異世界ナンパ 〜無職ひきこもりのオレがスキルを駆使して猫人間や深宇宙ドラゴンに声をかけてみました〜

滝本竜彦

第一部 一章 闇の塔と人工精霊

第1話 高い塔の少年


 色とりどりの万華鏡の中を旅するがごとき極彩色の夢から目覚めると、山田ユウキは見知らぬ暗い部屋にいた。


(どこだ、ここは? オレはスグクル配送センターで段ボールの仕分けをしていたはずだが?)


 きしむ木造の床に仰向けになっていた山田ユウキは、あちこち痛む体を起こし、上下左右を見回した。

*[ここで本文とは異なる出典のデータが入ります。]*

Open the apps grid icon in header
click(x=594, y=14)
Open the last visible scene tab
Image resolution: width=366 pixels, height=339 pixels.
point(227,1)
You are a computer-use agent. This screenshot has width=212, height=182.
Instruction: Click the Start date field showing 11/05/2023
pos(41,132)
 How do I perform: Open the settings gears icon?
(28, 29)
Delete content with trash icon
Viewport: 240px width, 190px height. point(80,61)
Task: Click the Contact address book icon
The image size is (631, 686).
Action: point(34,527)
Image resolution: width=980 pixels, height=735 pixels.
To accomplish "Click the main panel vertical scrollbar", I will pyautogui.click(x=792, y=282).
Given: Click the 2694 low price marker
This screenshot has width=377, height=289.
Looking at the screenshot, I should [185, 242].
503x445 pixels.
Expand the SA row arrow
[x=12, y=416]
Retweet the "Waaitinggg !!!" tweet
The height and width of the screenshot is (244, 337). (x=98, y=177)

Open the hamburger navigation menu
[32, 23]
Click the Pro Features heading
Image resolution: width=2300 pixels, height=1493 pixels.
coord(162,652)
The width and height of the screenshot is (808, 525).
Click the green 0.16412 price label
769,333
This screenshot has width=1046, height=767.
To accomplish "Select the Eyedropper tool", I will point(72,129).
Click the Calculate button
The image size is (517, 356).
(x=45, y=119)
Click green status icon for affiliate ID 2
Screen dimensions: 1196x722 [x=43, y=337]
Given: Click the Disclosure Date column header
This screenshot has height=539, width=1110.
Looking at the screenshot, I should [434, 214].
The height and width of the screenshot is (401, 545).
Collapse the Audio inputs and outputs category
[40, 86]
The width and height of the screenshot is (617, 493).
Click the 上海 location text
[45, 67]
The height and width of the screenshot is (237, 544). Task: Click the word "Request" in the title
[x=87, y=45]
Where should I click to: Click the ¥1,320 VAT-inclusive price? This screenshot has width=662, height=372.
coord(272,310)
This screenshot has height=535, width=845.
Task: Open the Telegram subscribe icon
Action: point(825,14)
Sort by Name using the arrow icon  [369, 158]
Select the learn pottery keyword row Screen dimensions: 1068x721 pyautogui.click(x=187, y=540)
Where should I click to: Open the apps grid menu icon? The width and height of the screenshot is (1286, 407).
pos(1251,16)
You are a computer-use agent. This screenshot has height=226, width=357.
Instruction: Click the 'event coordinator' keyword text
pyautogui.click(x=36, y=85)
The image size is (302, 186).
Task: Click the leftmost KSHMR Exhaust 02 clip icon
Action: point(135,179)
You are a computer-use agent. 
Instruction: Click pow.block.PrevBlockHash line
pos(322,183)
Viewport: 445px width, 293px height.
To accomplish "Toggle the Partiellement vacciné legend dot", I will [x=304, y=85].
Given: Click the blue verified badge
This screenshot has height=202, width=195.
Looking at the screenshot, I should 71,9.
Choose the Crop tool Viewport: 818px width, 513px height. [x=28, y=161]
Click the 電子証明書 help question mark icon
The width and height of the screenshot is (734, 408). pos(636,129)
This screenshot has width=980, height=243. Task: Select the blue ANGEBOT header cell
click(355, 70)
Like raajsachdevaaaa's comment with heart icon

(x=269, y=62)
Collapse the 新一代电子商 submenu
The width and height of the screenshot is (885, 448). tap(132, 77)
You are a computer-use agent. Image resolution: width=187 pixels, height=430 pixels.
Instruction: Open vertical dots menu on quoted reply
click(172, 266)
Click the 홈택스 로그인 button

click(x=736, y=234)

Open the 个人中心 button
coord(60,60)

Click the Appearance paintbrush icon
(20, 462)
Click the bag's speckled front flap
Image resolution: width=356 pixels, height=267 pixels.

 そこでユウキは気づいた。ユウキの体の下に、熱のない光を発する魔法陣らしきものがあることに。


「…………?」


 光のラインによって床に描かれた魔法陣は、極めて精妙な造形をしていた。五芒星どころか、千芒星と呼びたくなる複雑さだ。

 千の花びらを持つ花弁に似たその魔法陣が発する光のみがユウキの周りを短く照らしている。

 その透明な光に包まれながら、ユウキは朦朧とする頭で今日の出来事を振り返った。


「…………」


 今日はユウキの三十五歳の誕生日だった。

 この日、ユウキは生まれて初めて、外に働きに出たのであった。


 *


 実家の玄関を出て、何日か前に登録した派遣業者の指示に従い、郊外にあるスグクル配送センターにバスで向かう。


「…………」


 多くの外国人労働者と共にバスから吐き出されたユウキは、ロッカーに入っていた安全靴と作業着に着替えた。

 そして作業所に向かったユウキは、人生初の外での仕事という恐るべきタスクに挑み始めた。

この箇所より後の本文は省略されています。